Commercial banks have successfully provided project financing because of their demonstrated ability to evaluate complex project financing transactions and to assess and assume the construction and performance risks usually involved in such financings. However, principally due to the short-term nature of a commercial bank's liabilities (i.e., its deposits), commercial banks usually limit in amount and otherwise closely monitor and control their project finance exposure.

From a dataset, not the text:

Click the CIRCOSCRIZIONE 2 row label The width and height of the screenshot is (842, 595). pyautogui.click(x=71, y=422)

The project's sponsor will normally request commitments from its commercial banks for both construction financing and, following completion, the permanent, long-term financing of its project. Typically, the commitment for construction financing will be for 2 to 3 years and, following completion and demonstration of operational performance, for permanent financing will be from 10 to 15 years, although in rare cases commercial banks have provided permanent financing commitments of 20 years or more. Most permanent financing commitments by commercial banks will include specified increases in the applicable interest rate ("step-ups" in the applicable margin or spread over the commercial bank's cost of funds) in an effort to create escalating incentives for the commercial bank financing to be refinanced before its scheduled maturity.

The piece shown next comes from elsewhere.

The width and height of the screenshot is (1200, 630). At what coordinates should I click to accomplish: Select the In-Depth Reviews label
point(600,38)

The successful commercial bank syndicate for a project financing will usually seek to "sell down" its underwritten commitments in a further coordinated syndication to a larger bank group. This subsequent syndication may occur before financial closing (i.e., the execution and delivery of definitive financing documents) or afterwards, depending upon the confidence of the original underwriting banks in the "marketability" of their transaction in the bank project finance markets (and their willingness to assume the risk of adverse change in such markets), the timing constraints of the project, the project sponsor's preferences in this regard or the original underwriting banks' desire to reduce their level of commitments or all or any combination thereof. The project's construction financing, which will normally bear interest at a floating rate, will usually require interest rate risk to be hedged through an interest rate swap, cap or collar (although, if such hedging is under swaps and collars, because payments thereunder may be due from the project and thus the swap or collar providers may become creditors of the project, project collateral will have to be shared with such providers). Even though the commercial banks provide a permanent, long-term financing commitment, upon completion of construction and demonstration of the project's acceptable performance, most sponsors will seek to refinance the project with permanent, long-term and fixed rate financing. This refinancing will usually be on terms that allow the project more operational flexibility because construction risk has been eliminated from the project and because obtaining waivers from institutional holders is more difficult.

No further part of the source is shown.